Uses the same tools as Phase 2 (STRING_functional_enrichment, ReactomeAnalysis) applied per-domain, plus:

**HPA_get_biological_processes_by_gene** (per-gene processes):
- **Input**: `gene_name` (string)
- **Output**: Biological processes associated with the gene
- **Use**: Annotate domain marker genes

**HPA_get_protein_interactions_by_gene** (gene interactions):
- **Input**: `gene_name` (string)
- **Output**: Known protein interaction partners
- **Use**: Build domain-specific interaction context

### Workflow

1. For each spatial domain:
   a.

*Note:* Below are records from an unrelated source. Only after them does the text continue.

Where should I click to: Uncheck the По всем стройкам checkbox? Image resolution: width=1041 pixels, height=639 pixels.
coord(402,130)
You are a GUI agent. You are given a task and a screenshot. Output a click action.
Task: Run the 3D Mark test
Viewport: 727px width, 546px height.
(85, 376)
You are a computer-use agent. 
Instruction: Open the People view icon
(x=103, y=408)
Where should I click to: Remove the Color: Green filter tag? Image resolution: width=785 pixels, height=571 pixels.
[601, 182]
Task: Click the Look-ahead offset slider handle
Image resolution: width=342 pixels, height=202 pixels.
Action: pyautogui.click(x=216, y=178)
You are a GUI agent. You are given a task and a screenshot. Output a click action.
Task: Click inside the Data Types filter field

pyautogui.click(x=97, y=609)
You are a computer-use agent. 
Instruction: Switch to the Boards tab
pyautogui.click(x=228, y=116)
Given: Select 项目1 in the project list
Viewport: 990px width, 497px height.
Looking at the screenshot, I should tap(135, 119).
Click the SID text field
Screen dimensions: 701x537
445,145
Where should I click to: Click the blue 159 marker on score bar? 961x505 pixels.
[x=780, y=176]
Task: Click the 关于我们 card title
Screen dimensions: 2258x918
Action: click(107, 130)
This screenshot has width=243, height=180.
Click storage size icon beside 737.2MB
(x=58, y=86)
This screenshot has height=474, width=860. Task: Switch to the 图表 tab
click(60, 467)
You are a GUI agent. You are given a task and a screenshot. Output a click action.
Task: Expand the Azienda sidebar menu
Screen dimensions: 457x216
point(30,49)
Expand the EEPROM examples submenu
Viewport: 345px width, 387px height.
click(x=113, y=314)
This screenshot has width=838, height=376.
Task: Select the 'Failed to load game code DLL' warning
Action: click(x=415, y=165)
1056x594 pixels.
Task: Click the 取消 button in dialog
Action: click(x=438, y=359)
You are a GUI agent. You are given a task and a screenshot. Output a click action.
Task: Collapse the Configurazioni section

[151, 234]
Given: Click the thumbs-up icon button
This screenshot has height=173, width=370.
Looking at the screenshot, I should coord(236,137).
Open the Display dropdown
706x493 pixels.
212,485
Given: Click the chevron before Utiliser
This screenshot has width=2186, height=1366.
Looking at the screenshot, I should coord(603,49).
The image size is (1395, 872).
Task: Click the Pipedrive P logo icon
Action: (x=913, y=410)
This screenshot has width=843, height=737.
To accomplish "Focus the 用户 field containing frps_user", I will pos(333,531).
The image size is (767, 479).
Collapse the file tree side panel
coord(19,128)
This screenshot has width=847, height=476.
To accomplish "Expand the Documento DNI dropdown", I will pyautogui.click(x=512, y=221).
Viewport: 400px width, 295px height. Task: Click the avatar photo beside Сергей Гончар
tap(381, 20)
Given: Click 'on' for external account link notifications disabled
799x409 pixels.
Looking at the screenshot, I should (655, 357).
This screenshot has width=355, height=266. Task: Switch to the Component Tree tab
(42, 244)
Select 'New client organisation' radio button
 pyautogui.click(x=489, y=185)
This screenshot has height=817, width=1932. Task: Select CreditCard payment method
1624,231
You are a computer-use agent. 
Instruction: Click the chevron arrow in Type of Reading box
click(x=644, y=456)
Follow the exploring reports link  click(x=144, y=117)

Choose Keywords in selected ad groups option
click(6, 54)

Get marker gene list
   b. Run STRING_functional_enrichment on domain genes
   c. Identify top pathways, GO terms
   d. Assign likely cell type(s) based on marker genes:
      - Epithelial: CDH1, EPCAM, KRT18, KRT19
      - Mesenchymal/Fibroblast: VIM, COL1A1, COL3A1, FAP, ACTA2
      - Immune T cell: CD3E, CD3D, CD4, CD8A, CD8B
      - Immune B cell: CD19, CD20 (MS4A1), CD79A
      - Macrophage: CD68, CD163, CSF1R
      - Endothelial: PECAM1, VWF, CDH5
      - Neuronal: SNAP25, SYP, MAP2, NEFL
      - Hepatocyte: ALB, HNF4A, CYP3A4
   e. Generate biological interpretation narrative
2. Compare domains:
   - Differential pathways
   - Unique vs shared genes
   - Disease-relevant vs homeostatic regions
   - Transition zones (shared genes between adjacent domains)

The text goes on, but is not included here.